Let’s assume that our data-set has 1 million (1,000,000) elements:

An O(1) algorithm will cost 1 operation.

An O(log(n)) algorithm will cost 14 operations.

An O(n) algorithm will cost 1,000,000 operations.

An O(n * log(n)) algorithm will cost 14,000,000 operations.

An O(n

^{2}) algorithm will cost 1 trillion (1,000,000,000,000) operations.

You should be able to see why algorithm complexity matters.

**Latency numbers every programmer should know:**

**Source and Full Overview: **https://colin-scott.github.io/personal_website/research/interactive_latency.html

#### The RUM Trade-off

Another important aspect to pay attention to when it comes to choosing a data-structure is the RUM tradeoff:

**Read Efficiency (R):**How quickly you can retrieve or access data from the data structure.**Update Efficiency (U):**How quickly you can insert, delete, or modify data in the data structure.**Memory Efficiency (M):**How much memory or space the data structure uses.

Now that we provided a basic overview of some key performance characteristics to pay attention to, let’s continue on and get to our key focus: data structures.

**Important Data Structures**

**Array & Linked List**

An **array** is stored contiguously in memory and is known for having fast lookup but slow update/write times while a **linked list** is stored non-contiguously and is known for fast updates/writes but slow lookups**:**

**Queue **

A linear data structure that follows the First-In-First-Out (FIFO) principle**:**

**Stack**

Follows the Last-In-First-Out (LIFO) principle, where elements are added and removed from the top:

**Hash Map**

Provides almost instant access to elements and accomplishes this by creating key-value pairs using a hash-function.
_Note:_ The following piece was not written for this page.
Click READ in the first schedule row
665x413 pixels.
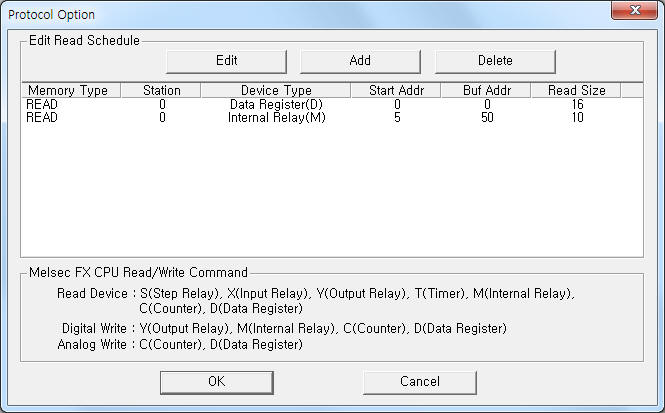[42, 104]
O(1) time complexity for insertions, deletions, and look-ups albeit trade-off is memory utilization – full description is available here.
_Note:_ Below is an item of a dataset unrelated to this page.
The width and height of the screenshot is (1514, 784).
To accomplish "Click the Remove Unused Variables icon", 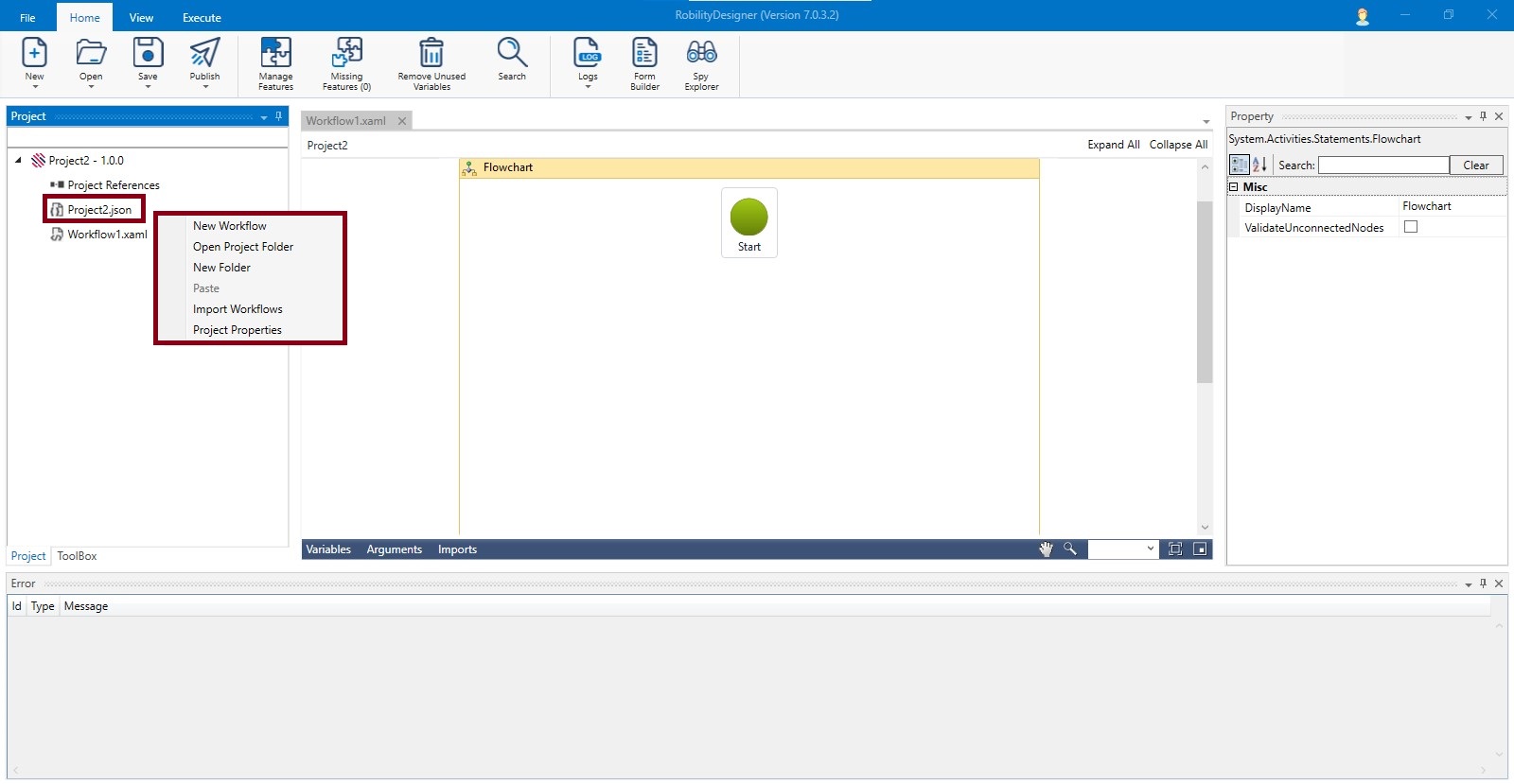I will (431, 55).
**Tree Based Data Structures**

**(used in data-intensive applications)**

Prior to listing all of the data-structures, we first have to review one important **algorithm **which plays a vital role within trees - the binary search algorithm.

**Binary Search **

This is a search through a sorted block of elements and it’s done by continually sub-dividing the search-space in half. It’s like opening a dictionary by locating the middle page within it - checking to see if our search-word is to the left / right half of our dictionary and continually repeating this process until we find our element. Allows for efficient O(log(n)) lookup**:**

**Binary-Search Tree:**

A tree where each node has at most 2 children and the left child has a smaller value than the parent & the right child has a larger one. Allows for efficient O(log(n)) lookup if the binary search tree is **balanced **(amount of nodes located on the left don’t exceed the right-hand nodes by a large factor). This works due to the fact that we cut our search space in half as we transverse the tree (go from parent to child):

**Red-Black Tree **

A binary search tree which maintains its balance by assigning nodes to colors (red or black) and by following a set of rules which ensure that it stays balanced**:**

**AVL Tree**

A self-balancing binary search tree which achieves balance by making sure that its **balance factor **(difference in height between all left and right sub-trees) is at most equal to one. Automatically re-balances itself through **rotations** during insertions and deletions. Full write-up and explanation is available here:

**Heap**

Tree where each parent node is either greater than or equal to (**max-heap**) its child nodes or less than or equal to (**min-heap**) its child nodes. Allows for efficient retrieval of minimum or maximum values & commonly used in implementing priority queues.

**Skip List **

A skip list is an extension of a linked list that allows for faster search, insertion, and deletion operations by using multiple levels of lists. It does this by allowing you to ‘skip’ many linked elements by traversing down from the parent list to the appropriate child. It’s similar to a binary search tree albeit you can think of it as a search tree with randomization thrown in. Great explanation available here**:**

**B+ Trees**

Are often used for database storage. A B+ tree is a balanced tree where all data is stored in the leaf nodes which are linked together in a sorted order for quick sequential access**:**

**LSM (Log-Structured Merge) Tree**

Write-optimized trees commonly used in data applications.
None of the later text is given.